Les yeux braqués sur Pékin
« Nouveau Pékin, nouvelles olympiades », tel est l’un des slogans officiels de l’évènement. Se préparant pour les Jeux Olympiques, Pékin met la dernière main à une colossale entreprise de réaménagement urbain : le plus grand terminal d’aéroport du monde, des gratte-ciel, des lignes de métro et des stades imposants. Le tape à l’œil semble être la notion clé pour ces Jeux, en témoigne l’enrôlement de Steven Spielberg pour aider à concevoir les cérémonie d’ouverture et de clôture.

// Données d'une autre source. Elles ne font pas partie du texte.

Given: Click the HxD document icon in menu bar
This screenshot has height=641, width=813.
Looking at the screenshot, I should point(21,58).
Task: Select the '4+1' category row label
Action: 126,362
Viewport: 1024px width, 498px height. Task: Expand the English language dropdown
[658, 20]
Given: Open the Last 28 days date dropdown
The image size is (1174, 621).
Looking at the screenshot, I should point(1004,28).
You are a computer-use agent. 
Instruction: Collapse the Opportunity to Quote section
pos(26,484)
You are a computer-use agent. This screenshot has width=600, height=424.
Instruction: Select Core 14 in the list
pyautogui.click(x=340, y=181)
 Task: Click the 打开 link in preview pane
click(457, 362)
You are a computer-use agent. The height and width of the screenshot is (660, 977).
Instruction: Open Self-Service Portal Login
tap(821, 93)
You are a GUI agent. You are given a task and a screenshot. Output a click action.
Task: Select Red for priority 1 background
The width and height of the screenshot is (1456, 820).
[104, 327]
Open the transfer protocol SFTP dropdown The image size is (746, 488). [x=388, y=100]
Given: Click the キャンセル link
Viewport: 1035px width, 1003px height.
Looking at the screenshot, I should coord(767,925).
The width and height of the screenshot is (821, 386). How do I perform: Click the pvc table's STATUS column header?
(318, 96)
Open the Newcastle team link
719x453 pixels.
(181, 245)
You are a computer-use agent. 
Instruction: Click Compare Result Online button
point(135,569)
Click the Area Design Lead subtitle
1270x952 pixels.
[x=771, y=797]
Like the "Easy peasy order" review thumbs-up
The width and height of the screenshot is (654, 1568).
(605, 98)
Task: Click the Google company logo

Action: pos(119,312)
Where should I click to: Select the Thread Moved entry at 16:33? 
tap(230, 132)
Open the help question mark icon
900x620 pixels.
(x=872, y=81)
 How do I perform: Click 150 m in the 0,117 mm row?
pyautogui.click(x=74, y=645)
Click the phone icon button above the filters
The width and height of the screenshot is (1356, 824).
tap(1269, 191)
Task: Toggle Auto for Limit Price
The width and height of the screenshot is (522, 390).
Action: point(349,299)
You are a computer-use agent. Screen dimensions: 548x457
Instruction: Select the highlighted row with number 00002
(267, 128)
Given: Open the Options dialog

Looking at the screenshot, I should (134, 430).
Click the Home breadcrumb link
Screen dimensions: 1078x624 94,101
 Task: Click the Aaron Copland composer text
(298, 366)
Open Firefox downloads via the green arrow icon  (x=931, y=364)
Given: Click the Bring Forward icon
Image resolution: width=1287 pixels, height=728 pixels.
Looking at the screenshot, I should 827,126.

Cependant, la Chine, sous le feu des projecteurs devra faire face à ses détracteurs. Plusieurs gouvernements et différentes stars dénoncent les importants investissements pétroliers de la Chine au Soudan qui permettrait au gouvernement soudanais de continuer à mettre à feu et à sang le Darfour. De plus, d’autres détracteurs intensifieront leurs attaques, qui vont des violations des droits de l’Homme au statut du Tibet en passant par celui de Taiwan. Ce seront bien les olympiades les plus controversées depuis celles de Moscou en 1980, peu après l’invasion de l’Afghanistan par les troupes soviétiques.
Le moindre dérapage de la police (qui a reçu comme instruction de barrer la route aux manifestants avec la plus grande courtoisie) et les éventuels incidents risqueraient de plonger dans l’embarras les visiteurs, les multinationales qui parrainent les Jeux et les personnalités du monde entier.